Experts: 4-Day Workweek Wouldn’t Benefit Everyone
The idea of a four-day workweek is gaining traction after Microsoft’s experiment with the concept proved to spark productivity significantly, but some say nearly half of the nation’s workforce would not benefit from the shorter work period.
Experts highlighted that low-wage workers, teachers, and nurses would miss out on the benefits a four-day workweek would provide. With 65 million U.S. workers making less than $15 an hour and 6 million teachers and nurses nationwide, they make up nearly half of the country’s workforce.
“Very often when we think about life conflict and over work we have a vision of white-collar workers in mind,” Daniel Schneider, a researcher at the Shift Project at the University of California at Berkeley, said. “It’s super important we bring in hourly workers into the conversation.”
Bank of America Raising Minimum Wage to $20
Bank of America is set to raise its minimum wage from $17 to $20 an hour a year earlier than expected.
The bank announced the increase this spring and said the increase would take place in 2021, but said Monday that the change will now take place by the end of the first quarter in 2020.
CEO Brian Moynihan said the increase would mean that employees would make a minimum of $41,000 annually. A press release announcing the change said it is “part of the company’s commitment to delivering sustainable, responsible growth by being a great place to work.”

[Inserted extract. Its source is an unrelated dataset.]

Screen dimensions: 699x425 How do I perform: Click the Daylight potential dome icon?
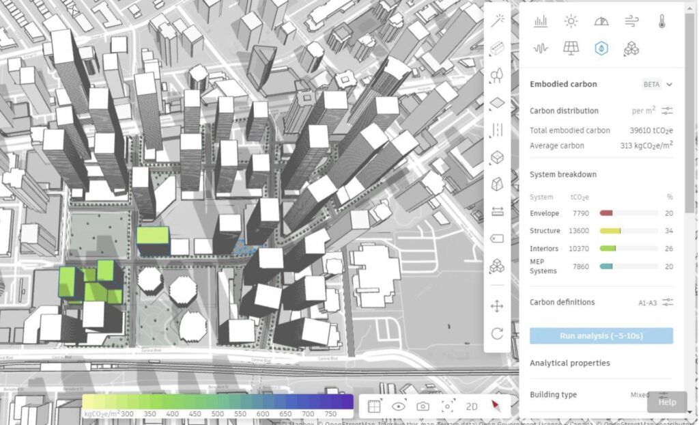[601, 21]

Feds Sue Walmart for Violating Reservist’s Employment Rights
A federal lawsuit was filed against Walmart that alleges the company’s refusal to hire a reservist due to her upcoming annual two-week training violated employment law.
The lawsuit stated that Lindsey Hunger, a petty officer 3rd class in the Navy Reserve, was rejected for a part-time seasonal position at Walmart after she told the personnel coordinator who contacted her about the job that she would need to take two weeks off for the training.
According to the lawsuit, the personnel coordinator told Hunger “that summer was a busy time at Walmart, the store needed someone who would be there, and Walmart could not support Hunger’s absence for two weeks.”
The Justice Department claims Walmart’s denial of initial employment to Hunger because of her military duties violated the Uniformed Services Employment and Reemployment Rights Act.
“Hunger’s military service and obligation to serve was a ‘motivating factor’ in Walmart’s decision not to hire her,” the lawsuit said.
The complaint is seeking damages in the form of lost wages and other benefits.